• PROBLEM DESCRIPTION:
Copy each line of the records below that mentions the word "sidebar".

• RECORDS FOR THIS EXERCISE:
......
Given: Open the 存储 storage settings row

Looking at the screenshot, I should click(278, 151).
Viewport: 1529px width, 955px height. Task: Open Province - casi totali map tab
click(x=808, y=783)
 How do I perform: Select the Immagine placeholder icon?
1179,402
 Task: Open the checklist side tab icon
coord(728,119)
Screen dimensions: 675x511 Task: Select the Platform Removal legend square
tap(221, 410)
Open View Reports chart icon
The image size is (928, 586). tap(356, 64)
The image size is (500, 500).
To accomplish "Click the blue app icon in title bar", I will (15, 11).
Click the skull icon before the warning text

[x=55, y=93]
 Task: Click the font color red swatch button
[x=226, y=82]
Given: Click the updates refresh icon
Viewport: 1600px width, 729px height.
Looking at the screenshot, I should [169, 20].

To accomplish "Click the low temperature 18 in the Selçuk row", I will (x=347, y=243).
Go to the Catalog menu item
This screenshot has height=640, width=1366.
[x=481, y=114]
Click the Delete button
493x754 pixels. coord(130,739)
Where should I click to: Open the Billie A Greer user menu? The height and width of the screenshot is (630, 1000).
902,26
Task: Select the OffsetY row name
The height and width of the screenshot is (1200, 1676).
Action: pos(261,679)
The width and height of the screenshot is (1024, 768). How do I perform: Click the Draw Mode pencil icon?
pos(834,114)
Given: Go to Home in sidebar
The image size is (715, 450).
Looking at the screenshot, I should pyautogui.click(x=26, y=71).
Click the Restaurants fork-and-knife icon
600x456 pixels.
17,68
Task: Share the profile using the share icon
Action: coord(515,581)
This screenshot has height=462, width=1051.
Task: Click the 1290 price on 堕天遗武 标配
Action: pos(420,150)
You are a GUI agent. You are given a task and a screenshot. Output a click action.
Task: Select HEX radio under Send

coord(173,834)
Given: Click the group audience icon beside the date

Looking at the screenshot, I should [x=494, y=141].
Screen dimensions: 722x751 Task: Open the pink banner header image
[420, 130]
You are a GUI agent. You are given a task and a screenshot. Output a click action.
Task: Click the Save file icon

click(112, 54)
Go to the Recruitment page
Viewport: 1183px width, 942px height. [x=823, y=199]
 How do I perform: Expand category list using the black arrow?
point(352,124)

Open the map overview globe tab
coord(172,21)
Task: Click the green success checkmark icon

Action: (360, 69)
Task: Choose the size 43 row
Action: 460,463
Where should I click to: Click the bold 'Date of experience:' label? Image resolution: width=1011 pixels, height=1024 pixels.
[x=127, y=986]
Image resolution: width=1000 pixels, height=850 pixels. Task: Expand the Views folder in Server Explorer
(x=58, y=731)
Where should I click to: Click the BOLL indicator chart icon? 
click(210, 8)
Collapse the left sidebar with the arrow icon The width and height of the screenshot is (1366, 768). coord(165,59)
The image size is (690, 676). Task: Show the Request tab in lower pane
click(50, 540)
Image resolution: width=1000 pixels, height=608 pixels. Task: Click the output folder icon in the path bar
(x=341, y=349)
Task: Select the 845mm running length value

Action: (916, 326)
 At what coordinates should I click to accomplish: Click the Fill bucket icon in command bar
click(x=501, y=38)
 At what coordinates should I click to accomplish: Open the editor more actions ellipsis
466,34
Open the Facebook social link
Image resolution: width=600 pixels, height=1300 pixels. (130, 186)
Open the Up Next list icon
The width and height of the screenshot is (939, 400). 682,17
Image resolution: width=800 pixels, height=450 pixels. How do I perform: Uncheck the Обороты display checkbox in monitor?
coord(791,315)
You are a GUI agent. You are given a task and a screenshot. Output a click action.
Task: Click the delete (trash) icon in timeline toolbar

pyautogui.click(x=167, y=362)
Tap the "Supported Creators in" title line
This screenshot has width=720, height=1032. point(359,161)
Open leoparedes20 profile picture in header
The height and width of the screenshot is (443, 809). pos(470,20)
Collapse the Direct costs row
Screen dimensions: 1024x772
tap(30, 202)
......
• SOLUTION TO THE PROBLEM:
Given: Go to Home in sidebar
Collapse the left sidebar with the arrow icon The width and height of the screenshot is (1366, 768). coord(165,59)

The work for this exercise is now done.